**Written problem**
Copy out everything from the line containing "Click the back arrow in Settings" down to the line containing "The width and height of the screenshot is (447, 290).", putting "menu" wherever "dropdown" appears and leaving the rest unchanged.

**Records for this task**
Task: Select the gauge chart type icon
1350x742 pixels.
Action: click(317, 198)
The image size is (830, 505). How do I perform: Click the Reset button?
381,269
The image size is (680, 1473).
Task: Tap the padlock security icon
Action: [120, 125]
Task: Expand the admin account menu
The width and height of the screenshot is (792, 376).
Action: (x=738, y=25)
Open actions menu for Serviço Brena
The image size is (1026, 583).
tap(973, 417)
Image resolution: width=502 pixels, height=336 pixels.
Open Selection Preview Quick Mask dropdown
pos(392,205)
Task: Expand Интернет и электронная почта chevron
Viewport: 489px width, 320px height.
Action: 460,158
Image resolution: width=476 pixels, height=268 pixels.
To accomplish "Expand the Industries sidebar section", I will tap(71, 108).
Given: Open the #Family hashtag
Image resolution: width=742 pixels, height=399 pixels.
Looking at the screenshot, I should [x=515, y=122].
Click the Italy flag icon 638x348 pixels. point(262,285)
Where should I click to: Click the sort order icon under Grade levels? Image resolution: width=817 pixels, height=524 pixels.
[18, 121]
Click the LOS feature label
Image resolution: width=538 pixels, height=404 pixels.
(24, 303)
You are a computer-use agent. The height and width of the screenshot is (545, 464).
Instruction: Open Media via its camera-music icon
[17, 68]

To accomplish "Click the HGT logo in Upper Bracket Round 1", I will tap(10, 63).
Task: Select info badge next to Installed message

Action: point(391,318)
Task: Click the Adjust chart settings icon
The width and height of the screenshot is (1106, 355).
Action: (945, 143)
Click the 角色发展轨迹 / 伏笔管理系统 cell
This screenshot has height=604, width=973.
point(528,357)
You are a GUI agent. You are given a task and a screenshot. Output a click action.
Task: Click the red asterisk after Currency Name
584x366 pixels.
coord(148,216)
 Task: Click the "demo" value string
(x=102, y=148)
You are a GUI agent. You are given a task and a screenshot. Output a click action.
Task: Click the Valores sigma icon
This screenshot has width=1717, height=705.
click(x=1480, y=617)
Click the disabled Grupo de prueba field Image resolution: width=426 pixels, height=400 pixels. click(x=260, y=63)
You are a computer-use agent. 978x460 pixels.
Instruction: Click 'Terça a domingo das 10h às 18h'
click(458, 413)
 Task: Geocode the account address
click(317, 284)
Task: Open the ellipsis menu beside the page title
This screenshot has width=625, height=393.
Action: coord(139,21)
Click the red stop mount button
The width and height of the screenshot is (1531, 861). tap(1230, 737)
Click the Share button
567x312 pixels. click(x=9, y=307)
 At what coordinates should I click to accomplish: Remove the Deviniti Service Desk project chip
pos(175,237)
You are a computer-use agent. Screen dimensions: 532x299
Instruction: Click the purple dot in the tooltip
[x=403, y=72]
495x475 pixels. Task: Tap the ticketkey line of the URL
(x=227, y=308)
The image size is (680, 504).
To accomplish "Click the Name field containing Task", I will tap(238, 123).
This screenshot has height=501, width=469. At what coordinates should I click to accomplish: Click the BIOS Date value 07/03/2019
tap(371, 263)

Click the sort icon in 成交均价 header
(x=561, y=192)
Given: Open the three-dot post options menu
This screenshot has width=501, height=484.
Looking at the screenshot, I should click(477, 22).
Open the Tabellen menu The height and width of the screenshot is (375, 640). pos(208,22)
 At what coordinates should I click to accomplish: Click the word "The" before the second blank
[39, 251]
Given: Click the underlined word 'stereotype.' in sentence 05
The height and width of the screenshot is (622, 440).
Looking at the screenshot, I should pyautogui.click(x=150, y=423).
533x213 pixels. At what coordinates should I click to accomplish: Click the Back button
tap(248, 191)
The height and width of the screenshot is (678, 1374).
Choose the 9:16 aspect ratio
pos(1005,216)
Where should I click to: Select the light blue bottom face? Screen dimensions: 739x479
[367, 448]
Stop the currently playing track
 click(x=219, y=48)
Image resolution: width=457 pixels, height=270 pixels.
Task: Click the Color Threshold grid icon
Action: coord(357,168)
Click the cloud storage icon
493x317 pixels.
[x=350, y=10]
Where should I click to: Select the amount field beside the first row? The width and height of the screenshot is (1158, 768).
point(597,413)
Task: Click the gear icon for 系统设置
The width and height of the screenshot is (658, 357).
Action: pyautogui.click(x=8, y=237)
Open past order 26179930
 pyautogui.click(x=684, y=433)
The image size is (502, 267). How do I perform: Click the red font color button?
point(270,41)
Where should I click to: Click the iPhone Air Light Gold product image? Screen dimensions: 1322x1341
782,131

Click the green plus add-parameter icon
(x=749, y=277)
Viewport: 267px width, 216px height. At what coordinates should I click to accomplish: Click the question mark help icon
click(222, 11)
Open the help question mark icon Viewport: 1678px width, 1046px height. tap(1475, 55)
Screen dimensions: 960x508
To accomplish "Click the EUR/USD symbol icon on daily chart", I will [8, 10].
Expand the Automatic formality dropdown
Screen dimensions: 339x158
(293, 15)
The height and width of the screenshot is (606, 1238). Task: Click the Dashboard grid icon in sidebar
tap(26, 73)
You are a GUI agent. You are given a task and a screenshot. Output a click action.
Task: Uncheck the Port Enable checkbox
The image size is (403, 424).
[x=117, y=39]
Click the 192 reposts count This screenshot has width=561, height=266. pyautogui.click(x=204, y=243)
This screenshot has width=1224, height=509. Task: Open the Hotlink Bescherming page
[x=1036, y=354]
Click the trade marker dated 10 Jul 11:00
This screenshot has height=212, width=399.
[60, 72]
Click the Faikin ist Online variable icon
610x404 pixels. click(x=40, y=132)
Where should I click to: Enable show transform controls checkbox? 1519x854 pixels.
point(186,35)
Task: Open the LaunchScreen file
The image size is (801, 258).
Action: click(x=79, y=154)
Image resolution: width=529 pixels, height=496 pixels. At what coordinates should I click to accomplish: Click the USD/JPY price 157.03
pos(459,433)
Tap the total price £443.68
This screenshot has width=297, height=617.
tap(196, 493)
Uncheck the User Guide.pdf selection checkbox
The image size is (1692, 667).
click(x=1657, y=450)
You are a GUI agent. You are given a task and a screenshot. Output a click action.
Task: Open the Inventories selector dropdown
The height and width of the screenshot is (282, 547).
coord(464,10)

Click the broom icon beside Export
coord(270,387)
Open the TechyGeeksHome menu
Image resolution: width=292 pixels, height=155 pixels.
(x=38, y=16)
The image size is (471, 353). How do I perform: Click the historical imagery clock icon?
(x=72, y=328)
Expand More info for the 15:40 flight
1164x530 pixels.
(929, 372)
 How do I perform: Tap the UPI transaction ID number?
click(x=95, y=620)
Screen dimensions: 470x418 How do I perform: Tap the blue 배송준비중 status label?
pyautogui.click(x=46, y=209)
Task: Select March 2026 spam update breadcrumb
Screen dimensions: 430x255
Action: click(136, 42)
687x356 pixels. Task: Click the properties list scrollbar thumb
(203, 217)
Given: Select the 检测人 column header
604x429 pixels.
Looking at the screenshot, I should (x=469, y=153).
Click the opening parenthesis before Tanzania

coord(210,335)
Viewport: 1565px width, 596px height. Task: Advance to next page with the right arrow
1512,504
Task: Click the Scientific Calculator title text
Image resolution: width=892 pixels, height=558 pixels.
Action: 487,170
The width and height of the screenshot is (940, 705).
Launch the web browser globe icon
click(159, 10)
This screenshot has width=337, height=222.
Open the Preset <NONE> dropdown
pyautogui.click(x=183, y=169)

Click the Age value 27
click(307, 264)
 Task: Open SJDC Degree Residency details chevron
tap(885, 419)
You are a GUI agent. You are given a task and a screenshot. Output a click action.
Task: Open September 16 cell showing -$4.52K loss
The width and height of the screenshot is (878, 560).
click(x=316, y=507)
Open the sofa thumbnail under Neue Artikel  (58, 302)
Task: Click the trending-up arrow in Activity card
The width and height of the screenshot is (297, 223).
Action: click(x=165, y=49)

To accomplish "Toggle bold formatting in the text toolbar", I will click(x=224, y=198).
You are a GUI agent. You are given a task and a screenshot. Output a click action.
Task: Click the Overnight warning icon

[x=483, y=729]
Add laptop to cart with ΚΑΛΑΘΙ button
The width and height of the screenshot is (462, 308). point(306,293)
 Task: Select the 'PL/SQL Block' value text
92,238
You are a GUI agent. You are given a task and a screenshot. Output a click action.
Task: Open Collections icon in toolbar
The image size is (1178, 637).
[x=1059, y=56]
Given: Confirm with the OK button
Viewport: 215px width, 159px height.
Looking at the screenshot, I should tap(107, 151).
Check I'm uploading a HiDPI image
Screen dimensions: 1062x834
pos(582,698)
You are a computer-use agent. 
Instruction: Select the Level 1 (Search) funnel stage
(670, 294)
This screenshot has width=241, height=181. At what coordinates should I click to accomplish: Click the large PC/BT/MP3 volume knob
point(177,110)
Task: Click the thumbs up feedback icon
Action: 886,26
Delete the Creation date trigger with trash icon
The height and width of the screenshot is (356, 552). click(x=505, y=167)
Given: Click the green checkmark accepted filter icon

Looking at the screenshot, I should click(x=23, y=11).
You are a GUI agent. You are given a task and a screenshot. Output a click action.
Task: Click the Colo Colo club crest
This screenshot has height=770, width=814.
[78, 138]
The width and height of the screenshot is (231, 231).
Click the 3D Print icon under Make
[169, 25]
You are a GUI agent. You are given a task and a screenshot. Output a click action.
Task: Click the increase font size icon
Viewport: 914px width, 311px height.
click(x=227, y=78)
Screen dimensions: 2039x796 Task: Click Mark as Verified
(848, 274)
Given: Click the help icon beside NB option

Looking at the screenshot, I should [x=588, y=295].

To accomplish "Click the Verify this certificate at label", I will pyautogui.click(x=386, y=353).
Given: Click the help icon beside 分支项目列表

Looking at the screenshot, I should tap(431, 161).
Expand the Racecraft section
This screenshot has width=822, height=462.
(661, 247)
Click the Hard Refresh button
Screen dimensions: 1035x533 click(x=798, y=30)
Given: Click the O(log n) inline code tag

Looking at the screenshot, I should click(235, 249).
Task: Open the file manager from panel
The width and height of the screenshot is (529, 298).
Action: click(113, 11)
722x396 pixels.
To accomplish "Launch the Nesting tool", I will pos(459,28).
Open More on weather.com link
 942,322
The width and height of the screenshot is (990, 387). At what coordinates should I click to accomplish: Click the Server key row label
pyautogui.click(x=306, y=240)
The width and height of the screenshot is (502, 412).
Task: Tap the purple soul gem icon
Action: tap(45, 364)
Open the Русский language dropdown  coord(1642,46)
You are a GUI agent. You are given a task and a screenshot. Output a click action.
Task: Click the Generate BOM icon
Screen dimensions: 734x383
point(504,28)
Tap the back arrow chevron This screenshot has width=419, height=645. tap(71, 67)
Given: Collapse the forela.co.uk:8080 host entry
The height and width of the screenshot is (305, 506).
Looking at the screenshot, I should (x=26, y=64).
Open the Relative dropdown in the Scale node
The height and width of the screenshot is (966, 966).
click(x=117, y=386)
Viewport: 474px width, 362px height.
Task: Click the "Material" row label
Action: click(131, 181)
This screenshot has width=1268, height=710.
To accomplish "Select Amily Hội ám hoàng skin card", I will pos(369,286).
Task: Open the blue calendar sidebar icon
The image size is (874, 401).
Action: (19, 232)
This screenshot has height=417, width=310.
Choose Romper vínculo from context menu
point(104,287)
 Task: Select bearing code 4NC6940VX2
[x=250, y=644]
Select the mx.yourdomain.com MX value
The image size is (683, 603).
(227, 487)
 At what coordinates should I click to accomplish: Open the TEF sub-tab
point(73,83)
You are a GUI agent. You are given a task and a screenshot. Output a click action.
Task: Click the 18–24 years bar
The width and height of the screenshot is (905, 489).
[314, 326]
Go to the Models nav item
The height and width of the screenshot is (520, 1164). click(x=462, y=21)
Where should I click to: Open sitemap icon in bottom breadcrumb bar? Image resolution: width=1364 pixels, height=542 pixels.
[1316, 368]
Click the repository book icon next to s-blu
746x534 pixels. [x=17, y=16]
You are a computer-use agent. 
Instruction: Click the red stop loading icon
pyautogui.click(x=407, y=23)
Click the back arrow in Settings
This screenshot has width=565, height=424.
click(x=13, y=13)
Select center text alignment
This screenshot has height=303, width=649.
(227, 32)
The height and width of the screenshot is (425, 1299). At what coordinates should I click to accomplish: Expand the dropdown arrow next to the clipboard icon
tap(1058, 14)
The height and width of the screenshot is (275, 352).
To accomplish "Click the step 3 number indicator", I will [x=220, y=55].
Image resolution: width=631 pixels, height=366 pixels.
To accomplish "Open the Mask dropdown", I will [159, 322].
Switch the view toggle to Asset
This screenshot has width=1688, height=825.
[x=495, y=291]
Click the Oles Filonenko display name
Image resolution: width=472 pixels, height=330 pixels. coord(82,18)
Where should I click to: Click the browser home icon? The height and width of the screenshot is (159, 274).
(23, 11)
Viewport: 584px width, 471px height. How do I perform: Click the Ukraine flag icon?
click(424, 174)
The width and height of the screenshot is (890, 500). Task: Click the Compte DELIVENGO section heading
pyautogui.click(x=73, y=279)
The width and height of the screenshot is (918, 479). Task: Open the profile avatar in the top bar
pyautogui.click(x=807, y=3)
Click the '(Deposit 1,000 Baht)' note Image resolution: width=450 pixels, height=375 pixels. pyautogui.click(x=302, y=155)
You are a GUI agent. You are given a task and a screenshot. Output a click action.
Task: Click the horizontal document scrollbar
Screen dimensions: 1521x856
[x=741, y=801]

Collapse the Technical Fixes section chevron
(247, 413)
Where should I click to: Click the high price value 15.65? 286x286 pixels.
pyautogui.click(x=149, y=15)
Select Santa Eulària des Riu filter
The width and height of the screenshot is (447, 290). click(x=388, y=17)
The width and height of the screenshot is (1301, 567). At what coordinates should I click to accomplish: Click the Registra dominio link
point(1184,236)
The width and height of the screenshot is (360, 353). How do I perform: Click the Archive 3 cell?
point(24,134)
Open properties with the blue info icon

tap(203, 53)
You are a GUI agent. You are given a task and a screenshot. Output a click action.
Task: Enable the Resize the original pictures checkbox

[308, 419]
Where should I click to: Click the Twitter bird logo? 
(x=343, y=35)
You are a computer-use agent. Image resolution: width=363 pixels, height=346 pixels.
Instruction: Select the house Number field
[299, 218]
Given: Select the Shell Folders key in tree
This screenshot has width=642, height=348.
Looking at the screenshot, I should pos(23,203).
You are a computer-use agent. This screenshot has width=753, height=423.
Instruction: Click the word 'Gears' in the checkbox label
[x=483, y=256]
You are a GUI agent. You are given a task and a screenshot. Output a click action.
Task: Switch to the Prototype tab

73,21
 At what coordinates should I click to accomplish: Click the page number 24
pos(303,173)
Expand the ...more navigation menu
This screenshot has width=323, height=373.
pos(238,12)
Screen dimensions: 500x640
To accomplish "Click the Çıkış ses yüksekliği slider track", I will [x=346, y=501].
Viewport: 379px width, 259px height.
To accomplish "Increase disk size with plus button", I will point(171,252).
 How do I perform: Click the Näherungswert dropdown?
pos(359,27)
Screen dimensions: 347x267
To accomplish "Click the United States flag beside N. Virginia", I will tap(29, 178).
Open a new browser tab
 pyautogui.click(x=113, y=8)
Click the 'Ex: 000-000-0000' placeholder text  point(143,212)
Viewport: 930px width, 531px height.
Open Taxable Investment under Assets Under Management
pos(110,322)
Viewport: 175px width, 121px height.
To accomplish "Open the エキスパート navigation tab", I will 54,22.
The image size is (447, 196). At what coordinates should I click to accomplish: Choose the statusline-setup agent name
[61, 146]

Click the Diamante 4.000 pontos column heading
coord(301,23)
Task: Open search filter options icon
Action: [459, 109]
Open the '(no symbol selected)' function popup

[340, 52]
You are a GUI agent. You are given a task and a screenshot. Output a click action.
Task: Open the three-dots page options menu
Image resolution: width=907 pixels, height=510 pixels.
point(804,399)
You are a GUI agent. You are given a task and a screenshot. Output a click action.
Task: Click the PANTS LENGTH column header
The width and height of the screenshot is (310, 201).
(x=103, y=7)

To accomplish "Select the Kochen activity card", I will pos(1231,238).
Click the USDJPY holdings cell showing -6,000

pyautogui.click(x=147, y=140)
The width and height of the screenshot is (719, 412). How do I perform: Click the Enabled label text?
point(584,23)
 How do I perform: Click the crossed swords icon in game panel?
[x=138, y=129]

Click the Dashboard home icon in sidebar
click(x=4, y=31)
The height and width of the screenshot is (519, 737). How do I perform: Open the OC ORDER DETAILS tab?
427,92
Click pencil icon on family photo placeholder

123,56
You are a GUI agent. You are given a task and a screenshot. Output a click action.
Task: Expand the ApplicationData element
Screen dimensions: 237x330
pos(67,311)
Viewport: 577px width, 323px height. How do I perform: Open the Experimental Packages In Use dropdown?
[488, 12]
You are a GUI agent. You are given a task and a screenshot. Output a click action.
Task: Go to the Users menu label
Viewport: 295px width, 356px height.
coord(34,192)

**Right answer**
Click the back arrow in Settings
This screenshot has width=565, height=424.
click(x=13, y=13)
Select center text alignment
This screenshot has height=303, width=649.
(227, 32)
The height and width of the screenshot is (425, 1299). At what coordinates should I click to accomplish: Expand the menu arrow next to the clipboard icon
tap(1058, 14)
The height and width of the screenshot is (275, 352).
To accomplish "Click the step 3 number indicator", I will [x=220, y=55].
Image resolution: width=631 pixels, height=366 pixels.
To accomplish "Open the Mask menu", I will [159, 322].
Switch the view toggle to Asset
This screenshot has width=1688, height=825.
[x=495, y=291]
Click the Oles Filonenko display name
Image resolution: width=472 pixels, height=330 pixels. coord(82,18)
Where should I click to: Click the browser home icon? The height and width of the screenshot is (159, 274).
(23, 11)
Viewport: 584px width, 471px height. How do I perform: Click the Ukraine flag icon?
click(424, 174)
The width and height of the screenshot is (890, 500). Task: Click the Compte DELIVENGO section heading
pyautogui.click(x=73, y=279)
The width and height of the screenshot is (918, 479). Task: Open the profile avatar in the top bar
pyautogui.click(x=807, y=3)
Click the '(Deposit 1,000 Baht)' note Image resolution: width=450 pixels, height=375 pixels. pyautogui.click(x=302, y=155)
You are a GUI agent. You are given a task and a screenshot. Output a click action.
Task: Click the horizontal document scrollbar
Screen dimensions: 1521x856
[x=741, y=801]

Collapse the Technical Fixes section chevron
(247, 413)
Where should I click to: Click the high price value 15.65? 286x286 pixels.
pyautogui.click(x=149, y=15)
Select Santa Eulària des Riu filter
The width and height of the screenshot is (447, 290). click(x=388, y=17)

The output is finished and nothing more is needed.